====== RAW DATA
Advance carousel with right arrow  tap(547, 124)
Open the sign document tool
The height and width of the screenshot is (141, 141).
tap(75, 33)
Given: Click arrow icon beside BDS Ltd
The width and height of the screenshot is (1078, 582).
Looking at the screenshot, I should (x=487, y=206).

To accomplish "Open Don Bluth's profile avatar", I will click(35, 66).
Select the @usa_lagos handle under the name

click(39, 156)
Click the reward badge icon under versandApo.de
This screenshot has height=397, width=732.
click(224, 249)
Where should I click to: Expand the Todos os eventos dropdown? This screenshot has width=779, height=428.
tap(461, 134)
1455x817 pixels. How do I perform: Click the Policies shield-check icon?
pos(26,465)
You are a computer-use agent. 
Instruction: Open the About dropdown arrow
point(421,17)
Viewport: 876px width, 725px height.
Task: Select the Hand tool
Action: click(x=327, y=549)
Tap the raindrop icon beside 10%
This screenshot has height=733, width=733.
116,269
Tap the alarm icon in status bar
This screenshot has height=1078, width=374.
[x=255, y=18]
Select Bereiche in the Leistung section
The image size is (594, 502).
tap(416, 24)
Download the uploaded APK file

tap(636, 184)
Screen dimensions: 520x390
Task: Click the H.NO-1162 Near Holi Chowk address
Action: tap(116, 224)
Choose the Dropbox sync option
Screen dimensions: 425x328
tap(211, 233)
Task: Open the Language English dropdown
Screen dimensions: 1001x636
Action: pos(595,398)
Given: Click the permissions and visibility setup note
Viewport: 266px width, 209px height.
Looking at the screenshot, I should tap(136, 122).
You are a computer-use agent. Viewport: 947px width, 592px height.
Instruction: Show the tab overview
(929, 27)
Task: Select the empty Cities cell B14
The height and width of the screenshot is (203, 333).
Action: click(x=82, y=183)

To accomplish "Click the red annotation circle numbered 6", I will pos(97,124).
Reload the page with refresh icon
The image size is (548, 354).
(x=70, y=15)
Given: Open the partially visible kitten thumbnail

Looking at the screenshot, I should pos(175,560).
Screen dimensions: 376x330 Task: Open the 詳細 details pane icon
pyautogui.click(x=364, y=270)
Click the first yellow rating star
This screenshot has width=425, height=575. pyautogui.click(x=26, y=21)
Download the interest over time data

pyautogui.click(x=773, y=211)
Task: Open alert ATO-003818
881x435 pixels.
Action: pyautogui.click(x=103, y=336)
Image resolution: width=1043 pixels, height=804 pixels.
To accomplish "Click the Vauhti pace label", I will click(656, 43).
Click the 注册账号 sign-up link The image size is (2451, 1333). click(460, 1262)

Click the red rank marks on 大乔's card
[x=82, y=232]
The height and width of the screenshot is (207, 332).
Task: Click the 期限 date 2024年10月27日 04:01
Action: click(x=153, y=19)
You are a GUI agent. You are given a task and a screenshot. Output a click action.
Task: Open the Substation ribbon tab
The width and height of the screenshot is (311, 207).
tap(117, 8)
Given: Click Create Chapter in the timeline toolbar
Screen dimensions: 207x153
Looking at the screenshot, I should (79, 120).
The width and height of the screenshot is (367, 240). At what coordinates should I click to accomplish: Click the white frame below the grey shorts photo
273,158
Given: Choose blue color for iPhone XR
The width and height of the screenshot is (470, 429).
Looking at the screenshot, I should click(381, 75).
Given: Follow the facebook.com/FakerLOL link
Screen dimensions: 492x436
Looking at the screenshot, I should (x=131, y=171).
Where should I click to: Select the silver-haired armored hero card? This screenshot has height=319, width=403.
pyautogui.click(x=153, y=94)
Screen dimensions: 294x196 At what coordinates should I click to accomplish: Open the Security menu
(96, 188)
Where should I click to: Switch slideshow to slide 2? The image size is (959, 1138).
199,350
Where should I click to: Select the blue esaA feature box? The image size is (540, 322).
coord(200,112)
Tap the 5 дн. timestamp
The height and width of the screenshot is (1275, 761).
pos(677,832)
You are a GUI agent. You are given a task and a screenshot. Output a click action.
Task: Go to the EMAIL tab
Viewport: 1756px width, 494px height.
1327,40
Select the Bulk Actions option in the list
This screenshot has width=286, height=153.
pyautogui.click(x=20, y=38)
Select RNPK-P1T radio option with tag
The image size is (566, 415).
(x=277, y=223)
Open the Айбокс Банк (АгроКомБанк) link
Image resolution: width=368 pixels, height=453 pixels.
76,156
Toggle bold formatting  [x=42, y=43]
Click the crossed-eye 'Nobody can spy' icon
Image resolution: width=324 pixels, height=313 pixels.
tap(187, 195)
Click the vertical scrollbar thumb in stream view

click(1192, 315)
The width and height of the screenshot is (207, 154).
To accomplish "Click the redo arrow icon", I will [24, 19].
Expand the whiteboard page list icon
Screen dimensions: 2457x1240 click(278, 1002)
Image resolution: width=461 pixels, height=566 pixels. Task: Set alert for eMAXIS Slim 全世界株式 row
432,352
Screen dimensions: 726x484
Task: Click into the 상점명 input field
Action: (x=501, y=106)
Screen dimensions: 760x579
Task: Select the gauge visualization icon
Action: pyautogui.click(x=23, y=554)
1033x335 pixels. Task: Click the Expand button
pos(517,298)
============
JOB >> Arrange the lines of the material above as a JSON list of strings, one string per line, leaving out blank lines.

WRITTEN SOLUTION >>
[
  "Advance carousel with right arrow  tap(547, 124)",
  "Open the sign document tool",
  "The height and width of the screenshot is (141, 141).",
  "tap(75, 33)",
  "Given: Click arrow icon beside BDS Ltd",
  "The width and height of the screenshot is (1078, 582).",
  "Looking at the screenshot, I should (x=487, y=206).",
  "To accomplish \"Open Don Bluth's profile avatar\", I will click(35, 66).",
  "Select the @usa_lagos handle under the name",
  "click(39, 156)",
  "Click the reward badge icon under versandApo.de",
  "This screenshot has height=397, width=732.",
  "click(224, 249)",
  "Where should I click to: Expand the Todos os eventos dropdown? This screenshot has width=779, height=428.",
  "tap(461, 134)",
  "1455x817 pixels. How do I perform: Click the Policies shield-check icon?",
  "pos(26,465)",
  "You are a computer-use agent. ",
  "Instruction: Open the About dropdown arrow",
  "point(421,17)",
  "Viewport: 876px width, 725px height.",
  "Task: Select the Hand tool",
  "Action: click(x=327, y=549)",
  "Tap the raindrop icon beside 10%",
  "This screenshot has height=733, width=733.",
  "116,269",
  "Tap the alarm icon in status bar",
  "This screenshot has height=1078, width=374.",
  "[x=255, y=18]",
  "Select Bereiche in the Leistung section",
  "The image size is (594, 502).",
  "tap(416, 24)",
  "Download the uploaded APK file",
  "tap(636, 184)",
  "Screen dimensions: 520x390",
  "Task: Click the H.NO-1162 Near Holi Chowk address",
  "Action: tap(116, 224)",
  "Choose the Dropbox sync option",
  "Screen dimensions: 425x328",
  "tap(211, 233)",
  "Task: Open the Language English dropdown",
  "Screen dimensions: 1001x636",
  "Action: pos(595,398)",
  "Given: Click the permissions and visibility setup note",
  "Viewport: 266px width, 209px height.",
  "Looking at the screenshot, I should tap(136, 122).",
  "You are a computer-use agent. Viewport: 947px width, 592px height.",
  "Instruction: Show the tab overview",
  "(929, 27)",
  "Task: Select the empty Cities cell B14",
  "The height and width of the screenshot is (203, 333).",
  "Action: click(x=82, y=183)",
  "To accomplish \"Click the red annotation circle numbered 6\", I will pos(97,124).",
  "Reload the page with refresh icon",
  "The image size is (548, 354).",
  "(x=70, y=15)",
  "Given: Open the partially visible kitten thumbnail",
  "Looking at the screenshot, I should pos(175,560).",
  "Screen dimensions: 376x330 Task: Open the 詳細 details pane icon",
  "pyautogui.click(x=364, y=270)",
  "Click the first yellow rating star",
  "This screenshot has width=425, height=575. pyautogui.click(x=26, y=21)",
  "Download the interest over time data",
  "pyautogui.click(x=773, y=211)",
  "Task: Open alert ATO-003818",
  "881x435 pixels.",
  "Action: pyautogui.click(x=103, y=336)",
  "Image resolution: width=1043 pixels, height=804 pixels.",
  "To accomplish \"Click the Vauhti pace label\", I will click(656, 43).",
  "Click the 注册账号 sign-up link The image size is (2451, 1333). click(460, 1262)",
  "Click the red rank marks on 大乔's card",
  "[x=82, y=232]",
  "The height and width of the screenshot is (207, 332).",
  "Task: Click the 期限 date 2024年10月27日 04:01",
  "Action: click(x=153, y=19)",
  "You are a GUI agent. You are given a task and a screenshot. Output a click action.",
  "Task: Open the Substation ribbon tab",
  "The width and height of the screenshot is (311, 207).",
  "tap(117, 8)",
  "Given: Click Create Chapter in the timeline toolbar",
  "Screen dimensions: 207x153",
  "Looking at the screenshot, I should (79, 120).",
  "The width and height of the screenshot is (367, 240). At what coordinates should I click to accomplish: Click the white frame below the grey shorts photo",
  "273,158",
  "Given: Choose blue color for iPhone XR",
  "The width and height of the screenshot is (470, 429).",
  "Looking at the screenshot, I should click(381, 75).",
  "Given: Follow the facebook.com/FakerLOL link",
  "Screen dimensions: 492x436",
  "Looking at the screenshot, I should (x=131, y=171).",
  "Where should I click to: Select the silver-haired armored hero card? This screenshot has height=319, width=403.",
  "pyautogui.click(x=153, y=94)",
  "Screen dimensions: 294x196 At what coordinates should I click to accomplish: Open the Security menu",
  "(96, 188)",
  "Where should I click to: Switch slideshow to slide 2? The image size is (959, 1138).",
  "199,350",
  "Where should I click to: Select the blue esaA feature box? The image size is (540, 322).",
  "coord(200,112)",
  "Tap the 5 дн. timestamp",
  "The height and width of the screenshot is (1275, 761).",
  "pos(677,832)",
  "You are a GUI agent. You are given a task and a screenshot. Output a click action.",
  "Task: Go to the EMAIL tab",
  "Viewport: 1756px width, 494px height.",
  "1327,40",
  "Select the Bulk Actions option in the list",
  "This screenshot has width=286, height=153.",
  "pyautogui.click(x=20, y=38)",
  "Select RNPK-P1T radio option with tag",
  "The image size is (566, 415).",
  "(x=277, y=223)",
  "Open the Айбокс Банк (АгроКомБанк) link",
  "Image resolution: width=368 pixels, height=453 pixels.",
  "76,156",
  "Toggle bold formatting  [x=42, y=43]",
  "Click the crossed-eye 'Nobody can spy' icon",
  "Image resolution: width=324 pixels, height=313 pixels.",
  "tap(187, 195)",
  "Click the vertical scrollbar thumb in stream view",
  "click(1192, 315)",
  "The width and height of the screenshot is (207, 154).",
  "To accomplish \"Click the redo arrow icon\", I will [24, 19].",
  "Expand the whiteboard page list icon",
  "Screen dimensions: 2457x1240 click(278, 1002)",
  "Image resolution: width=461 pixels, height=566 pixels. Task: Set alert for eMAXIS Slim 全世界株式 row",
  "432,352",
  "Screen dimensions: 726x484",
  "Task: Click into the 상점명 input field",
  "Action: (x=501, y=106)",
  "Screen dimensions: 760x579",
  "Task: Select the gauge visualization icon",
  "Action: pyautogui.click(x=23, y=554)",
  "1033x335 pixels. Task: Click the Expand button",
  "pos(517,298)"
]